Negar Mortazavi, a senior fellow at the Center for International Policy, argues that the strikes have only fueled nationalist solidarity across Iran, uniting disparate factions behind the hardline government. “For the US, they didn’t achieve any of their set goals. Nothing changed about the nuclear program. Iran still has operational missiles, it still has drones, the state has become more hardline, and there has been no regime change,” Mortazavi said.

Not all analysts see the campaign as a total loss for the United States. Michael Singh, a former top Middle East advisor to President George W. Bush and current managing director at the Washington Institute for Near East Policy, acknowledged that the U.S.-led campaign did significantly degrade Iran’s short-term military capabilities, destroying large stockpiles of missiles and drones, crippling the country’s navy and air force, and eliminating multiple senior military leaders. “From a US perspective, I would say the US was operationally brilliant but the conflict was strategically indecisive,” Singh explained.

Paradoxically, Singh added, the overwhelming display of U.S.-Israeli military power could push Iran to accelerate its nuclear ambitions. “Iran has seen that the US and Israel together have a vastly superior military capability, and of course that could create a stronger incentive to pursue nuclear weapons as a deterrent,” he said.

Despite the military disruption, Iran has emerged from the opening phase of the conflict with new diplomatic leverage ahead of planned long-term negotiations set to launch this Saturday in Pakistan. A core topic of the talks will be the future of the Strait of Hormuz, the critical chokepoint at the entrance to the Persian Gulf through which roughly one-fifth of the world’s global oil supplies pass. During the conflict, Iran proved it can quickly shut down the strait to disrupt global energy markets, a point it has made clear it will use as a bargaining chip.

Tehran has agreed to allow unrestricted safe passage through the waterway for the duration of the ceasefire, but has already floated the idea of implementing a new toll system for transiting vessels, with the revenue going toward post-war reconstruction in Iran. For its part, the United States has made a major concession during the conflict, relaxing decades-old sanctions on Iranian oil exports for the first time to bring down sky-high global oil prices – a move driven by political concerns over voter anger over energy costs ahead of upcoming U.S. elections.
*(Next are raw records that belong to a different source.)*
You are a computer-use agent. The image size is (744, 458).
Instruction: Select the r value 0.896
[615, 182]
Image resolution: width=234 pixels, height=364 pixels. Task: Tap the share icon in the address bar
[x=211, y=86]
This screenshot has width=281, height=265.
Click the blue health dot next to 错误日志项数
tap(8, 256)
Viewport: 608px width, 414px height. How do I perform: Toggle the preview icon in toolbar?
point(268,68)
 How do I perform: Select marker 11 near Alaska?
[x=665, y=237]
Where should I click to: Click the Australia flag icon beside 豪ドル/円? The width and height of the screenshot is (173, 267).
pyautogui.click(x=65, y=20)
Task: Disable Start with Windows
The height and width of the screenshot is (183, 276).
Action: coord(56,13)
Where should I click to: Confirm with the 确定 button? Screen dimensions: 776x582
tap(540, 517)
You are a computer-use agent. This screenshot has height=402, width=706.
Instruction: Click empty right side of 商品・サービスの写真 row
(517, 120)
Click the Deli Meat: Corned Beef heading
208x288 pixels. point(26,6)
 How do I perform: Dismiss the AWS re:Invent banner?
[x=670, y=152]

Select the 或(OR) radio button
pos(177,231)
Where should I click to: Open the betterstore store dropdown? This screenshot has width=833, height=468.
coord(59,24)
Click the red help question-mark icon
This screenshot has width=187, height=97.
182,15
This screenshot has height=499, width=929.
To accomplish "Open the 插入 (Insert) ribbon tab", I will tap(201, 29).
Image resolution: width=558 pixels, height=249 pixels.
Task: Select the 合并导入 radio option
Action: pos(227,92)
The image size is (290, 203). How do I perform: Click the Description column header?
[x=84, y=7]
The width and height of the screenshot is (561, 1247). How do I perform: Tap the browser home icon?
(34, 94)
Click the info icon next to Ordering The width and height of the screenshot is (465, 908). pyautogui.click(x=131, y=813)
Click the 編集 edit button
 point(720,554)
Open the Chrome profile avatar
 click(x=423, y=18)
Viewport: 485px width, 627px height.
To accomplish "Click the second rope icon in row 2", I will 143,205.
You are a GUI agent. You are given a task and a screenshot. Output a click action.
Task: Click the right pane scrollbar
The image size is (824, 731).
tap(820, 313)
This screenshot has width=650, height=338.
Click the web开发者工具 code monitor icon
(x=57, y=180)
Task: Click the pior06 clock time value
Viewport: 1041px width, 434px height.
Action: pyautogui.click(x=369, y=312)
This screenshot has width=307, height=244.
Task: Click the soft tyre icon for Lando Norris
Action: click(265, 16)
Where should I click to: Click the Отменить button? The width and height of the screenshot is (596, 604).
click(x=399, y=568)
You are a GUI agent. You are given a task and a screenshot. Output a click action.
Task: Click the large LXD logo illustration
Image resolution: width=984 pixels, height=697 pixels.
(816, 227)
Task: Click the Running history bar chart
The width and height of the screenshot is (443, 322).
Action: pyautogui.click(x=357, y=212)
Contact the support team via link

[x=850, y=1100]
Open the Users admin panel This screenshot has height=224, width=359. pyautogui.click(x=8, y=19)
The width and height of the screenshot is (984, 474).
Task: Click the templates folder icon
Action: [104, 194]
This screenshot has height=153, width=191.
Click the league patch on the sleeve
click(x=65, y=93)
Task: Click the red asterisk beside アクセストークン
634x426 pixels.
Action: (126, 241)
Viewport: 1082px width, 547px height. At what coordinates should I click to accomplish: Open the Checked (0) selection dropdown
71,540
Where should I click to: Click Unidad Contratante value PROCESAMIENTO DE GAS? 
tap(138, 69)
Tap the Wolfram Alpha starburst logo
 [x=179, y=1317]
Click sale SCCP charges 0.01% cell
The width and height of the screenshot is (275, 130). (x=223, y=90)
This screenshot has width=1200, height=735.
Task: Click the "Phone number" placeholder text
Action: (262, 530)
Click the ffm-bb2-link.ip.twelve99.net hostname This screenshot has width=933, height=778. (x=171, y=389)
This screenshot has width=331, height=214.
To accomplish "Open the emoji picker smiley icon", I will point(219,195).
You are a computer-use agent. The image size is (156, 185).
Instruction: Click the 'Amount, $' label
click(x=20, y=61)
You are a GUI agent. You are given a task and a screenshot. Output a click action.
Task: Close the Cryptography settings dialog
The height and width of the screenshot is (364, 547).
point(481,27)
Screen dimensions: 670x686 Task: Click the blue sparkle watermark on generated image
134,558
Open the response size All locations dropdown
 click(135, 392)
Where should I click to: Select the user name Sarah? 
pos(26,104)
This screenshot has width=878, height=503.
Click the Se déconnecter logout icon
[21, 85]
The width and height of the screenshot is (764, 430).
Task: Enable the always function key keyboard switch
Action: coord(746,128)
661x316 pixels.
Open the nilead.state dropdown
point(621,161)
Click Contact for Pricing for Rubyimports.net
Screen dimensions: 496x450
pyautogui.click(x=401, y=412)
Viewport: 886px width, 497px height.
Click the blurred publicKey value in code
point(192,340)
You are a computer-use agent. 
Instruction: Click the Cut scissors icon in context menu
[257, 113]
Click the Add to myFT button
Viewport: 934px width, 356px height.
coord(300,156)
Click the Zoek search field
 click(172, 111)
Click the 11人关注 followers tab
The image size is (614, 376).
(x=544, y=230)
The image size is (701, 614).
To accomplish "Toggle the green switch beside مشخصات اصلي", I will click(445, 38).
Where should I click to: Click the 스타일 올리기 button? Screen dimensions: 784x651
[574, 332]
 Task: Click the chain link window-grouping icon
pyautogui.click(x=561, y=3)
Ali Vaez, Iran project director at the International Crisis Group, explained that if Tehran can secure acceptable concessions from Washington in the upcoming talks, it will be able to frame the entire conflict as a political victory. If Iran secures U.S. assurances, it can “argue that escalation produced negotiations on terms it could accept,” Vaez said. He added that the underlying balance of power in the standoff has not shifted dramatically: Iran still retains its stockpile of enriched uranium, while the United States has made clear that its immediate priority is preventing further disruption to global energy markets – particularly through the Strait of Hormuz – rather than adopting Israel’s more maximalist goal of toppling the Iranian government entirely. “That points both to Trump’s appetite for a deal and to the limitations of the strategy pursued so far,” Vaez noted.